**WHAT IS BEING ASKED**: Return the lines below that contain "button".

== RECORDED INFORMATION

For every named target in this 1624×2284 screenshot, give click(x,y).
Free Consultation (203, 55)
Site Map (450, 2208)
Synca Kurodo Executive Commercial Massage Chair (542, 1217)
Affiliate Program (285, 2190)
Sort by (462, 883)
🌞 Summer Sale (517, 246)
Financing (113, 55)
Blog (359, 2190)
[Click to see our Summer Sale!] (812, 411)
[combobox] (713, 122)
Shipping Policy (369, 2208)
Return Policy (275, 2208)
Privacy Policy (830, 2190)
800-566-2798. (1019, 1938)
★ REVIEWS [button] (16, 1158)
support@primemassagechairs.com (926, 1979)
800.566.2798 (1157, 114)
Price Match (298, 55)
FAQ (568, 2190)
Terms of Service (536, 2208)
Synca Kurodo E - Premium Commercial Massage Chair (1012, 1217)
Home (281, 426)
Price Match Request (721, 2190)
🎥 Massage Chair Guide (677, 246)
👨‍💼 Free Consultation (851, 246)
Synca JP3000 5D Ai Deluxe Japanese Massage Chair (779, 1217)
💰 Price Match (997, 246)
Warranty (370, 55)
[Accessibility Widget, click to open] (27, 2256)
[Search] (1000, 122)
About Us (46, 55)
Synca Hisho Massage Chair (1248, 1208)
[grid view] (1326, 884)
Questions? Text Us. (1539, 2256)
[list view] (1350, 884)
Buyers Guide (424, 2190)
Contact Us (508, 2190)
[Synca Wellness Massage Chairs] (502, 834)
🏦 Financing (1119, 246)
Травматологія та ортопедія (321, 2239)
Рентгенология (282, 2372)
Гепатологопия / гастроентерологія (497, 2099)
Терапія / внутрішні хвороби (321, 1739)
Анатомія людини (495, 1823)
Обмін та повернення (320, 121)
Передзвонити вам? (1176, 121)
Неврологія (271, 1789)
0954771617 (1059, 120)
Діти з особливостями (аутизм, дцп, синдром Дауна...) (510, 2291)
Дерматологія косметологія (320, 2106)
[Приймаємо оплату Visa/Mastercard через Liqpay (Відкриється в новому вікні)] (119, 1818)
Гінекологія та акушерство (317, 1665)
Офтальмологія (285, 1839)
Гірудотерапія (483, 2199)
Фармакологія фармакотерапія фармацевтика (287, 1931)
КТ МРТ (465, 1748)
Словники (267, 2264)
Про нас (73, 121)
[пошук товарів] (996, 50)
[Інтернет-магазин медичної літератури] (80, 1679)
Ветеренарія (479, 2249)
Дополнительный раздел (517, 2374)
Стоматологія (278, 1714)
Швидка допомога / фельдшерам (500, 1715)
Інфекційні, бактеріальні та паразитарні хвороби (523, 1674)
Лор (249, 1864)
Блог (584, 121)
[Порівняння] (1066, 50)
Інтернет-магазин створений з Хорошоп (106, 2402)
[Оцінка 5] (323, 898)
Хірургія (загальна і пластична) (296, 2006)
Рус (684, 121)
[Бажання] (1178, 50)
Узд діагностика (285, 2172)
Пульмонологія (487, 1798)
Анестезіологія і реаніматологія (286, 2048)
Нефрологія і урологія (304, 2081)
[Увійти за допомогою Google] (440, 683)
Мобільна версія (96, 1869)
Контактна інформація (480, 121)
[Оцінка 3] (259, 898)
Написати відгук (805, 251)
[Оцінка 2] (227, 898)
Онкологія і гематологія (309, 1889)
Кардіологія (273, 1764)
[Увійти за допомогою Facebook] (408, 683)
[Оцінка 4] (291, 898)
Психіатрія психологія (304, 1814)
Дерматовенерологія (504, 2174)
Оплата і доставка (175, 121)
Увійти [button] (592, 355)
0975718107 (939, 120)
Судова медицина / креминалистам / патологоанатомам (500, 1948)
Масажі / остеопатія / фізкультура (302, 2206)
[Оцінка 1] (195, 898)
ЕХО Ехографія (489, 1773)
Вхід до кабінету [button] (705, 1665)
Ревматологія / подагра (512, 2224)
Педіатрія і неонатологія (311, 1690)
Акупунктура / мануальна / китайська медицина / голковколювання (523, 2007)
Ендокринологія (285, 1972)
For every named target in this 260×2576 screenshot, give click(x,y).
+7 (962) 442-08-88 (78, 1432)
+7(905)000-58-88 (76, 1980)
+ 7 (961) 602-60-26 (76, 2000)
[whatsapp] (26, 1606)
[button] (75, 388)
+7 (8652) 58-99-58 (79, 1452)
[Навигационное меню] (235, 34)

====

**RESPONSE TO THIS EXERCISE**:
★ REVIEWS [button] (16, 1158)
Увійти [button] (592, 355)
Вхід до кабінету [button] (705, 1665)
[button] (75, 388)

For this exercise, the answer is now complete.